📍 INTERLUDE: Sudut Tersembunyi

35 6 40
                                    

TIDAK AKAN ADA KEJAHATAN YANG SELAMANYA TERTUTUPI. BANGKAI YANG DISEMBUNYIKAN, PASTI AKAN TERCIUM BAUNYA.

~••~

Selamat Membaca!!!

💭💭💭

"Perkiraan penyebab kematiannya karena korban kehilangan banyak darah dari tusukan di perutnya ini," ujar seorang lelaki berjas putih yang kini sedang jongkok di sebelah tubuh Fikay.

"Buat lebih jelasnya, kita periksa di lab saja." Perempuan yang juga berjas putih di samping lelaki yang sedang berbicara itu hanya mengangguk-angguk saja mendengar ucapan rekannya.

"Lalu, bagaimana dengan barang buktinya. Apakah ada sesuatu yang mungkin saja ditinggalkan oleh pelaku, Dokter Artha?" Seorang lelaki yang berusia kisaran kepala dua, tampak mendekati dua dokter yang tengah memeriksa mayat Fikay.

"Tidak, Briptu Fero. Kami sudah mengecek sekitar dan tidak ada tanda-tanda pelaku meninggalkan jejak. Ini sudah dipastikan, kan, kalau tempat ini tidak disentuh oleh siapapun?" tanya Artha memastikan.

"Para guru dan staf sekolah ini sudah memastikan tidak ada yang merusak TKP. Katanya, mereka terus menjaga TKP sampai kita datang." Artha pun mengangguk-angguk mendengar penjelasan Fero.

"Sepertinya si pelaku cukup cerdas menyembunyikan kejahatannya. Benar-benar tak terlihat tanda ataupun jejaknya di sekitar sini."

"Tapi, tidak akan ada kejahatan yang selamanya tertutupi. Bangkai yang disembunyikan, pasti akan tercium baunya," sangkal gadis berjas putih yang ada di samping Dokter Artha itu, Dokter Citra.

"Iya, aku tau.
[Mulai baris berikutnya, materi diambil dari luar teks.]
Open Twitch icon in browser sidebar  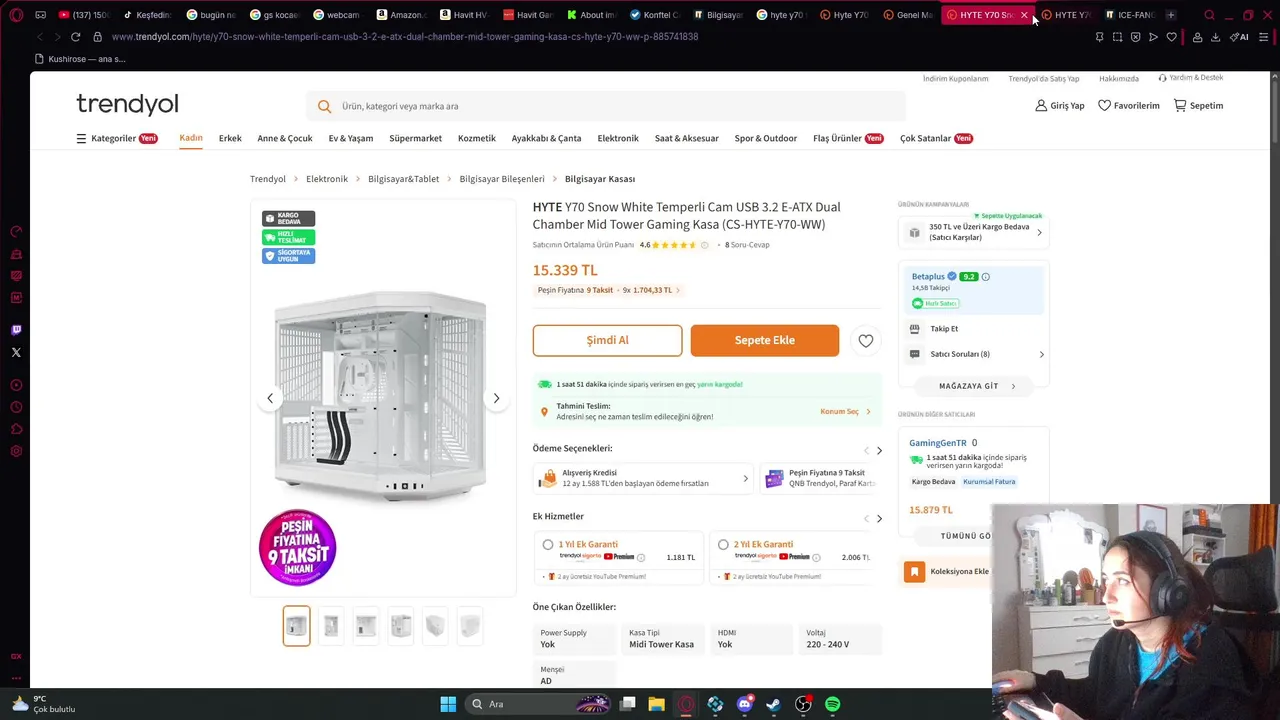click(16, 330)
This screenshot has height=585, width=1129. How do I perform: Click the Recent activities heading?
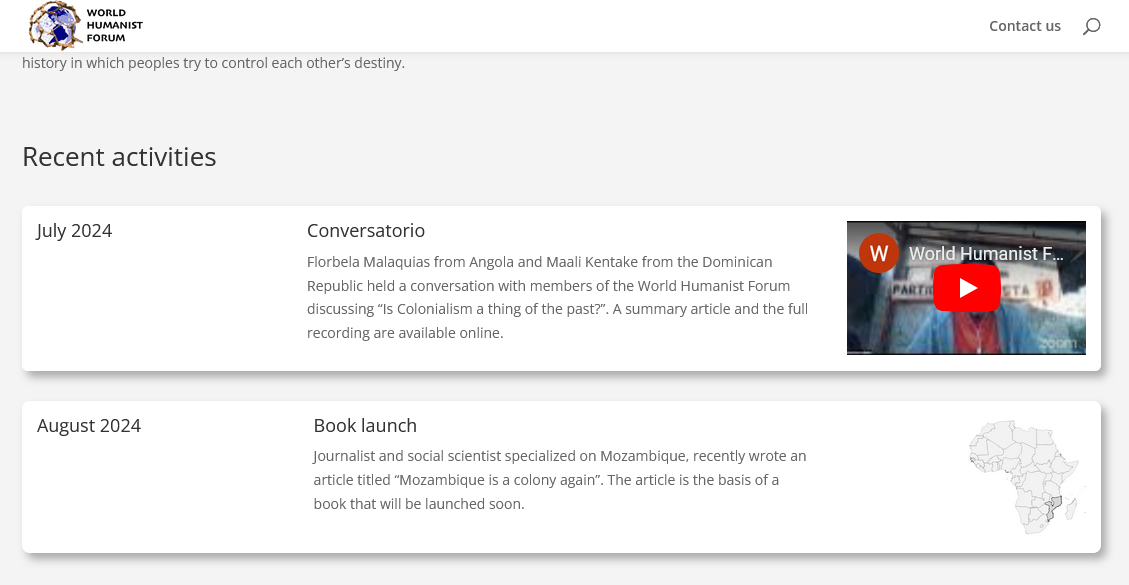pyautogui.click(x=119, y=157)

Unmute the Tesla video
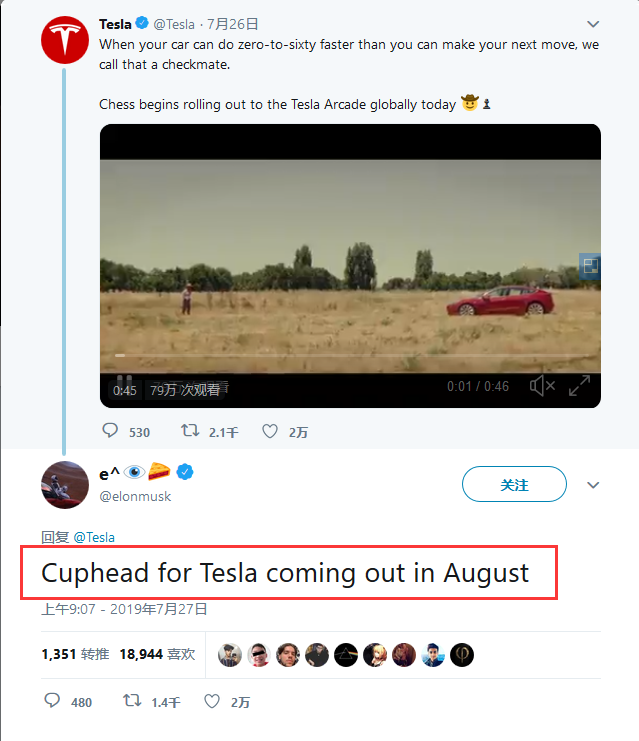(x=542, y=386)
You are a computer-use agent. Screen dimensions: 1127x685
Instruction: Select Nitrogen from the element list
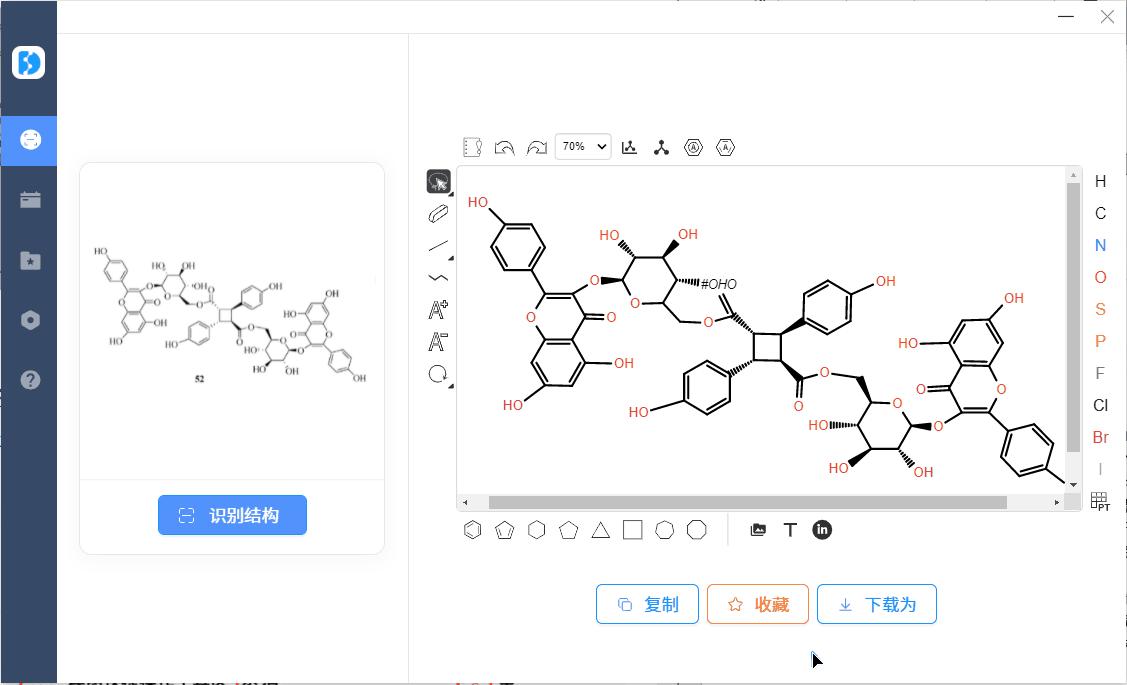(1100, 245)
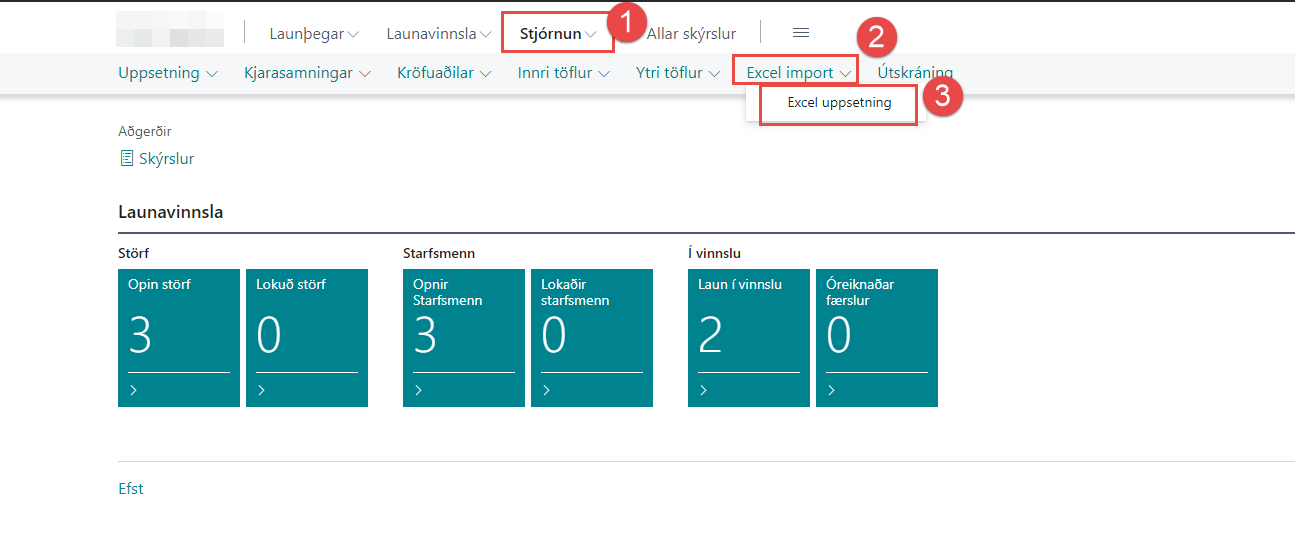Viewport: 1295px width, 533px height.
Task: Click the arrow on Laun í vinnslu tile
Action: coord(703,390)
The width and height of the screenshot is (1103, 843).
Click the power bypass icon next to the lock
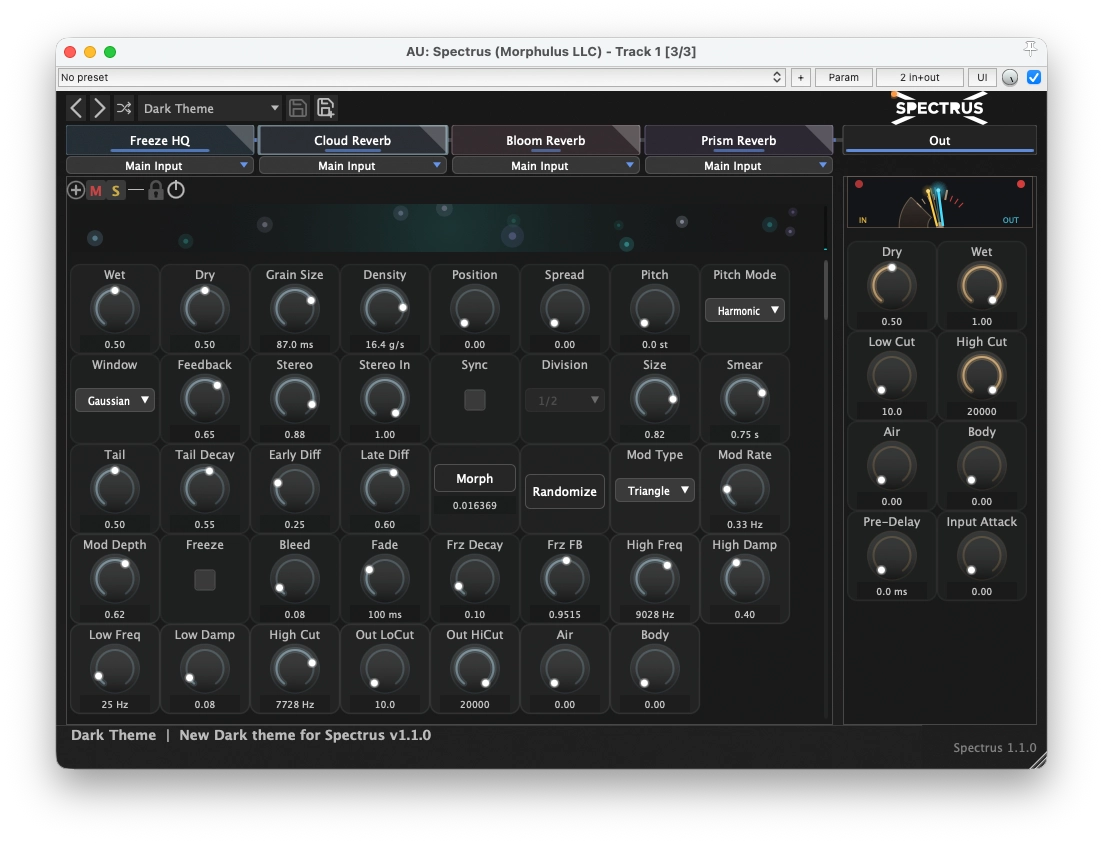click(176, 190)

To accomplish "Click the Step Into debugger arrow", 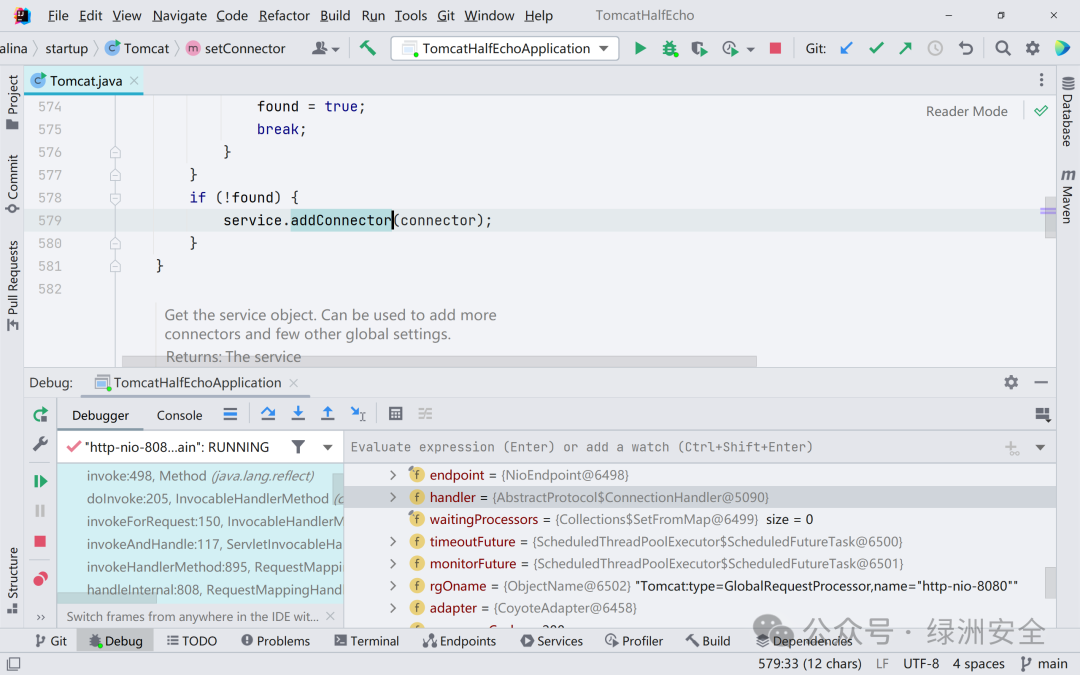I will (x=298, y=413).
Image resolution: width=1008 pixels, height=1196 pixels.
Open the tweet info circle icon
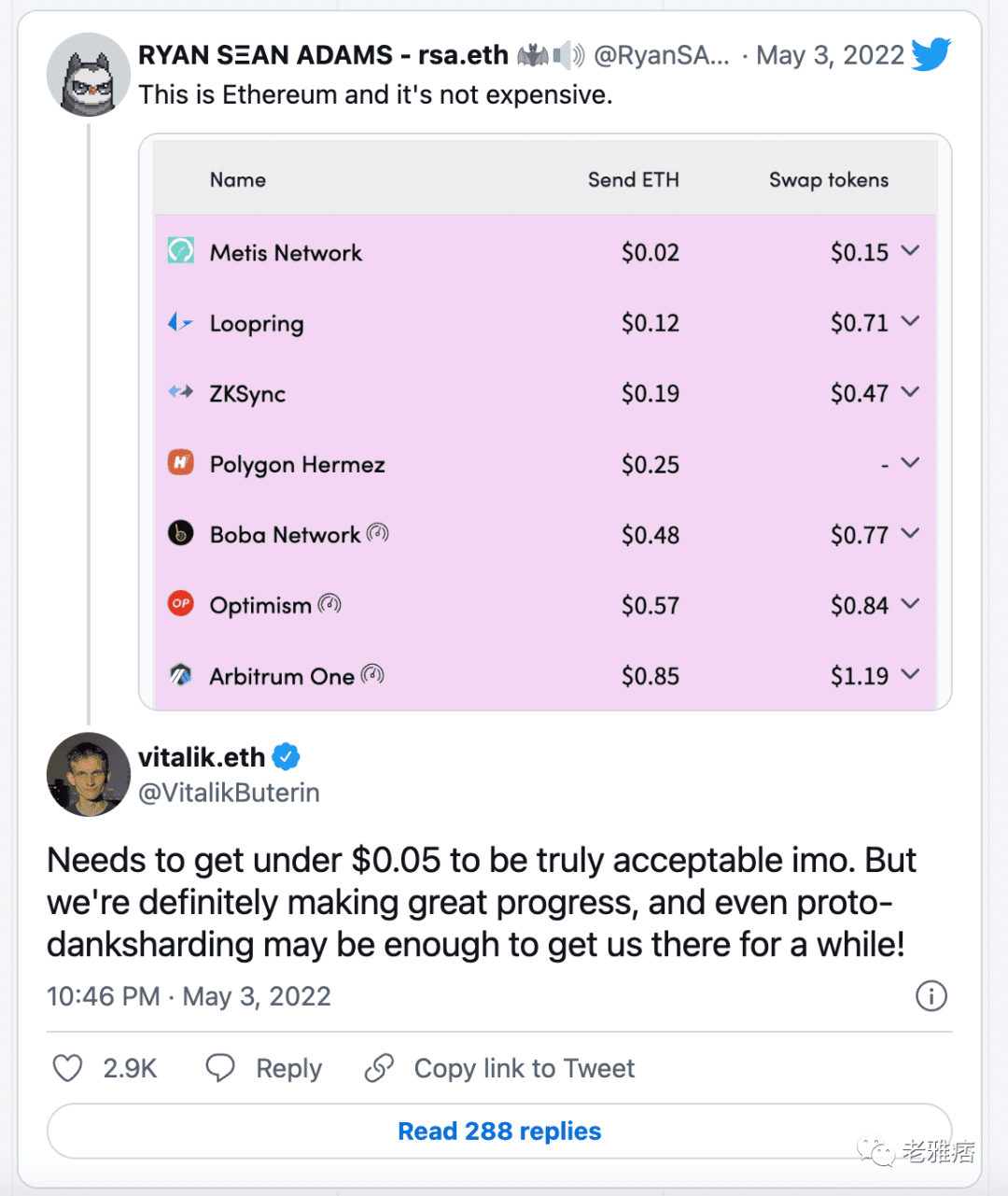point(931,996)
Dan hal ini juga cukup membuktikan kalau korban ini dibunuh, bukan bunuh diri." Pernyataan dari rekannya itu sontak membuat Citra mengerutkan dahinya dengan heran.

"Kau ini bagaimana, sih? Sudah tentu dia dibunuh!" Artha pun menggeleng-gelengkan kepalanya lelah. Citra ini merupakan juniornya, tetapi gadis itu dari dulu sampai saat ini sama sekali tidak ada keinginan untuk berbicara sopan kepada seniornya, yang tak lain dan tak bukan adalah Artha sendiri. Artha sebenarnya tidak masalah dengan hal itu. Hanya saja, di keadaan genting seperti ini, lelaki itu kesal juga dengan kelakuan juniornya yang selalu mengajaknya debat.

"Dokter Citra, bisa saja, kan, korban ini bunuh diri, seandainya ada pisau di sini. Hanya saja, kenyataannya tidak ada pisau maupun benda tajam di sini. Makanya aku bilang, hal ini membuktikan kalau korban dibunuh, bukan bunuh diri," ujar Dokter Artha lembut dengan senyum yang dipaksakan.

"Makanya tadi aku bilang kalau dia sudah tentu dibunuh! Benar, kan?" Oke, untuk kesekian kalinya, Artha harus mengalah. Semakin dia meladeni juniornya ini, maka hal itu tak akan ada habisnya. Yang ada, ia pasti terlihat kekanakan karena tidak mau kalah dengan gadis di depannya ini.

Saat mengalihkan perhatiannya dari Citra, Artha melihat sesuatu yang cukup menarik di matanya. Sontak ia langsung berdiri dan menghampiri Fero yang saat ini tengah berbincang dengan rekannya.

"Briptu Fero." Merasa terpanggil, lelaki bernama Fero itu pun menoleh dengan tatapan bertanya. Tanpa mengucapkan banyak kata, Artha langsung memandang sesuatu yang menarik perhatiannya tadi dan memajukan dagunya, seolah ingin menunjukkan hal itu pada Fero. Lelaki berpangkat Brigadir Polisi Satu itu pun paham dengan apa yang dimaksud oleh Artha.

"Aku tau. Nanti kami akan mengurusnya. Tapi, aku tetap berterimakasih karena kau sudah memberi tau." Dokter ganteng itu pun tersenyum manis. Sangat manis, yang membuat Citra terpana sesaat tanpa Artha sadari.